## [EXERCISE]
Revise these entries so that "Instruction" becomes "Directive" throughout. Leave everything else unchanged.

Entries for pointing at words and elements
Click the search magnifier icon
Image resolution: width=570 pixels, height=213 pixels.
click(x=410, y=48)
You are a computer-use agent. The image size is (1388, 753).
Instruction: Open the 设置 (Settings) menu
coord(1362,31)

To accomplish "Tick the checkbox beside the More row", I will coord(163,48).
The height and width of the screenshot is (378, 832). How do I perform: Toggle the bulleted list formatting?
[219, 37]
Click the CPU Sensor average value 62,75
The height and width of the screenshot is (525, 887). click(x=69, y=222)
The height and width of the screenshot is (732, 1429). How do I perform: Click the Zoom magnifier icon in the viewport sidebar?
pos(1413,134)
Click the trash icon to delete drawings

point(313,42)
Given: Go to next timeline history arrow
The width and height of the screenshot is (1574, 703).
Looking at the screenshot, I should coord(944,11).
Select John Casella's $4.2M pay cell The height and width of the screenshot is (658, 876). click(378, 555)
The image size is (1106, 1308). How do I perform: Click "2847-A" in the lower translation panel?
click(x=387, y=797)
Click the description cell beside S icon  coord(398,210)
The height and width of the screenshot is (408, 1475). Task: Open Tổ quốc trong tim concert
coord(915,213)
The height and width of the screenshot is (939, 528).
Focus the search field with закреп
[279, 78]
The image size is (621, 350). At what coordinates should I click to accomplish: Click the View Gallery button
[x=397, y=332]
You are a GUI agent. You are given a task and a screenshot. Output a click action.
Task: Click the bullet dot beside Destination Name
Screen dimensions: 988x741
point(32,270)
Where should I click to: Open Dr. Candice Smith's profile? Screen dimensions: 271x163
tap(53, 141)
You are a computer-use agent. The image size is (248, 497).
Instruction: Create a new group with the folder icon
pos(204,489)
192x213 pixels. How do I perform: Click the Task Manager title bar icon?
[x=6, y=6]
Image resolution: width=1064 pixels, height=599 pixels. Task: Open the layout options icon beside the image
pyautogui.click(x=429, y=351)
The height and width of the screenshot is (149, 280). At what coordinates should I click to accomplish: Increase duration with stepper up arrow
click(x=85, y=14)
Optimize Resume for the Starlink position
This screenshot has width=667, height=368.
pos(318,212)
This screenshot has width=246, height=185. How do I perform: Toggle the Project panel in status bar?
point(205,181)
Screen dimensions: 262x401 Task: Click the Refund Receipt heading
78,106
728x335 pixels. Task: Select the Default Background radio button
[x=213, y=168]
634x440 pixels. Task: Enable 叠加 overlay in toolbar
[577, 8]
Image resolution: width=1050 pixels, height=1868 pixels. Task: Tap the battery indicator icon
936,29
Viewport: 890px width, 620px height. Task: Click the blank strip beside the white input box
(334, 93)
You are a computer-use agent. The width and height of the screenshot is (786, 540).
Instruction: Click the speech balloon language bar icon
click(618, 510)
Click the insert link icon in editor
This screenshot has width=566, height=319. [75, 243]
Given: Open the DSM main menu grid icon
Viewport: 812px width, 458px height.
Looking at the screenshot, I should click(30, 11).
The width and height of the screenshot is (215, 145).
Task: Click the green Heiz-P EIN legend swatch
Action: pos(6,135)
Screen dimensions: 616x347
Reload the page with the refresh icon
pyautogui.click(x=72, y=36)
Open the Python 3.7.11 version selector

## [RESULT FOR THIS TASK]
Click the search magnifier icon
Image resolution: width=570 pixels, height=213 pixels.
click(x=410, y=48)
You are a computer-use agent. The image size is (1388, 753).
Directive: Open the 设置 (Settings) menu
coord(1362,31)

To accomplish "Tick the checkbox beside the More row", I will coord(163,48).
The height and width of the screenshot is (378, 832). How do I perform: Toggle the bulleted list formatting?
[219, 37]
Click the CPU Sensor average value 62,75
The height and width of the screenshot is (525, 887). click(x=69, y=222)
The height and width of the screenshot is (732, 1429). How do I perform: Click the Zoom magnifier icon in the viewport sidebar?
pos(1413,134)
Click the trash icon to delete drawings

point(313,42)
Given: Go to next timeline history arrow
The width and height of the screenshot is (1574, 703).
Looking at the screenshot, I should coord(944,11).
Select John Casella's $4.2M pay cell The height and width of the screenshot is (658, 876). click(378, 555)
The image size is (1106, 1308). How do I perform: Click "2847-A" in the lower translation panel?
click(x=387, y=797)
Click the description cell beside S icon  coord(398,210)
The height and width of the screenshot is (408, 1475). Task: Open Tổ quốc trong tim concert
coord(915,213)
The height and width of the screenshot is (939, 528).
Focus the search field with закреп
[279, 78]
The image size is (621, 350). At what coordinates should I click to accomplish: Click the View Gallery button
[x=397, y=332]
You are a GUI agent. You are given a task and a screenshot. Output a click action.
Task: Click the bullet dot beside Destination Name
Screen dimensions: 988x741
point(32,270)
Where should I click to: Open Dr. Candice Smith's profile? Screen dimensions: 271x163
tap(53, 141)
You are a computer-use agent. The image size is (248, 497).
Directive: Create a new group with the folder icon
pos(204,489)
192x213 pixels. How do I perform: Click the Task Manager title bar icon?
[x=6, y=6]
Image resolution: width=1064 pixels, height=599 pixels. Task: Open the layout options icon beside the image
pyautogui.click(x=429, y=351)
The height and width of the screenshot is (149, 280). At what coordinates should I click to accomplish: Increase duration with stepper up arrow
click(x=85, y=14)
Optimize Resume for the Starlink position
This screenshot has width=667, height=368.
pos(318,212)
This screenshot has width=246, height=185. How do I perform: Toggle the Project panel in status bar?
point(205,181)
Screen dimensions: 262x401 Task: Click the Refund Receipt heading
78,106
728x335 pixels. Task: Select the Default Background radio button
[x=213, y=168]
634x440 pixels. Task: Enable 叠加 overlay in toolbar
[577, 8]
Image resolution: width=1050 pixels, height=1868 pixels. Task: Tap the battery indicator icon
936,29
Viewport: 890px width, 620px height. Task: Click the blank strip beside the white input box
(334, 93)
You are a computer-use agent. The width and height of the screenshot is (786, 540).
Directive: Click the speech balloon language bar icon
click(618, 510)
Click the insert link icon in editor
This screenshot has width=566, height=319. [75, 243]
Given: Open the DSM main menu grid icon
Viewport: 812px width, 458px height.
Looking at the screenshot, I should click(30, 11).
The width and height of the screenshot is (215, 145).
Task: Click the green Heiz-P EIN legend swatch
Action: pos(6,135)
Screen dimensions: 616x347
Reload the page with the refresh icon
pyautogui.click(x=72, y=36)
Open the Python 3.7.11 version selector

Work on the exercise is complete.